Mas poucos minutos depois, quando ele estava na janela do quarto morrendo de medo, a Carol chegou de mansinho, fazendo carinho, e todo aquele medo foi embora e ele se rendeu aos carinhos e acho que ali, naquele momento, ele percebeu que a vidinha dele iria mudar muito muito pra melhor. Nos primeiros dias, na fase de adaptação, ele dormiu dentro do banheiro. "Ah Diego, que dó". Imagina a alegria de um gatinho tão sofrido, ao descobrir que uma pia com algumas mantas era a coisa mais confortável que ele já havia sentido. Ele amou, e dormiu  ali pelo menos uns 7 dias. Até que ficou amigo da Mina, e foi se adaptando. Aprendeu a brincar, a dormir na cama, dormir la fora com os outros gatos. O problema é que até hoje, alguns dos gatos tem medo dele pelo jeito que ele anda, mancando. Mas isso nunca impediu ele de ser totalmente independente. Ele toma seus banhos, brinca na rede, pula mesa, cadeira, brinca, corre, caça borboleta e outros insetos, sobe escada, desce escada, faz tudo que todo gato faz.

Só tem um probleminha. A patinha atrofiada, ele não consegue recolher as unhas, então absolutamente tudo que é pano, tecido, algo do tipo, ele enrosca a patinha e fica desesperado pra se soltar. Mas ele tá aprendendo, e já se solta mais fácil quando fica com a pata presa.

O Moz, que tem esse nome por causa do Morrissey, é um gato de outro planeta.

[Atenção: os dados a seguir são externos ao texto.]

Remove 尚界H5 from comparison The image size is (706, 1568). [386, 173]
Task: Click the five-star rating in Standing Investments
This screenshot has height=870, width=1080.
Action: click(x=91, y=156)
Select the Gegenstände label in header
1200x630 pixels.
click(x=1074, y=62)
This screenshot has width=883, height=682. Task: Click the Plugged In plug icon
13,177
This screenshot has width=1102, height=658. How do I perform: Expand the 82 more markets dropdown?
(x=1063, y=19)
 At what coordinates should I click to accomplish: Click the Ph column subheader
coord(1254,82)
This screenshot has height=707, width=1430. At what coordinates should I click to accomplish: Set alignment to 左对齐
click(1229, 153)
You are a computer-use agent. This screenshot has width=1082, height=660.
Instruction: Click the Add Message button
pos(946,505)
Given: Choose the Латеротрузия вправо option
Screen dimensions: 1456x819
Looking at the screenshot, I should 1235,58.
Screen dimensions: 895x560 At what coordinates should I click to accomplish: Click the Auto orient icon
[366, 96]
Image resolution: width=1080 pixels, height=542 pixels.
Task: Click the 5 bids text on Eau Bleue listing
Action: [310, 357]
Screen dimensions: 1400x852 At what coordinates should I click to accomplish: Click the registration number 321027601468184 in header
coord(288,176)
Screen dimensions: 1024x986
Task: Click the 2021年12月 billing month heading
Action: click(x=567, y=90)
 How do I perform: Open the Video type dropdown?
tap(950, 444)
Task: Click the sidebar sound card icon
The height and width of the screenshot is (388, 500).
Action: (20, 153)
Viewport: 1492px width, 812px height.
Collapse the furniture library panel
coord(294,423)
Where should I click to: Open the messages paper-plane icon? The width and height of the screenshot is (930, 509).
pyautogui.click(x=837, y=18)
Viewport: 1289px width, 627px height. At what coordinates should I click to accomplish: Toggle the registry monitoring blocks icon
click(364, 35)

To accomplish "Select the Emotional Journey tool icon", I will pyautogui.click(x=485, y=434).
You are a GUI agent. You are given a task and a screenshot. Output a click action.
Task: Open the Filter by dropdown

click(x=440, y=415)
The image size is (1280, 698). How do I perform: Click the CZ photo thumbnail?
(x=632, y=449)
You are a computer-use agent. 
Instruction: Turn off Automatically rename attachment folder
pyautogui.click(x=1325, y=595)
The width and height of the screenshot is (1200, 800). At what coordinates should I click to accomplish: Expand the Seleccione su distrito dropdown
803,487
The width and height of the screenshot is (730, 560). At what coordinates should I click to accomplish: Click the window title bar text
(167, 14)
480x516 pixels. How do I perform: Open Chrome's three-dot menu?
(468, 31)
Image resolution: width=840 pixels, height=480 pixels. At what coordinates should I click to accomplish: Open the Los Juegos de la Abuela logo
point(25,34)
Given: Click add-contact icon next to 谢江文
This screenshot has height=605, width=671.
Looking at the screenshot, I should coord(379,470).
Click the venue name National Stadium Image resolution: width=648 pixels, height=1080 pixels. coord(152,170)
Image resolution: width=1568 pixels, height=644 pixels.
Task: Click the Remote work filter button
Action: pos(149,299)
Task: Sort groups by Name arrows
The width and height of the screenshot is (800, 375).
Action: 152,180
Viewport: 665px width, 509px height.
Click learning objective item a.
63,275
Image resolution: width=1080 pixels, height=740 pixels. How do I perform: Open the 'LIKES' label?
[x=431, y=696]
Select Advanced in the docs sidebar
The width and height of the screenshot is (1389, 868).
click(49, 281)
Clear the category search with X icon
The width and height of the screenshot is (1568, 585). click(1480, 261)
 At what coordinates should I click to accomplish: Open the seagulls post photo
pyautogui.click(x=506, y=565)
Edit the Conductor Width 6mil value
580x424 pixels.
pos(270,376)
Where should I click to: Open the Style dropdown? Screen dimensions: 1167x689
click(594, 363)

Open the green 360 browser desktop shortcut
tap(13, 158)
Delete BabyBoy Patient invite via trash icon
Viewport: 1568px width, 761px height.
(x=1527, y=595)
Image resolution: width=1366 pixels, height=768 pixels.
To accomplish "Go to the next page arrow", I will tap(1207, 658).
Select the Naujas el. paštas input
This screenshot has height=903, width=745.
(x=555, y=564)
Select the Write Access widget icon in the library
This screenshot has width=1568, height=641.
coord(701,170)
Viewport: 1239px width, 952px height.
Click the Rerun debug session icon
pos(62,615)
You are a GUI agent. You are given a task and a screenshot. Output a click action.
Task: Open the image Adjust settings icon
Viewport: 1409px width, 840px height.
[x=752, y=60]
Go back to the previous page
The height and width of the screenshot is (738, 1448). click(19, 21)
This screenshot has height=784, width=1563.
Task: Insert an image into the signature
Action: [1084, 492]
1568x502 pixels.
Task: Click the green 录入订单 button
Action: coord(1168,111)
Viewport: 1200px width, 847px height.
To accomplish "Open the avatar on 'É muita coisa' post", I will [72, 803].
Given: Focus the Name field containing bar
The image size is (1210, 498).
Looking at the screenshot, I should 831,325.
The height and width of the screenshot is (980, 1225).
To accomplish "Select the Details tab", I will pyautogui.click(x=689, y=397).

Ele deita na cama e chama a gente pra deitar com ele. Quando estamos sentados no sofa, ele sobe e fica se esfregando MUITO no nosso rosto, pescoço e suvaco haha. A carinha dele quando faz isso é de extremo prazer e alegria, ele até fica vesgo de tanto que gosta de carinho. Achamos que ele é o gato mais carente da casa e o que mais nos agradece todos os dias por termos resgatado ele das ruas e mudado a vidinha dele pra sempre.



 

O Moz é a maior prova de que os gatos amam, demonstram e são gratos pelos seus humanos. É incrível a energia que ele passa e o agradecimento no olhar dele cada vez que ele nos olha nos olhos.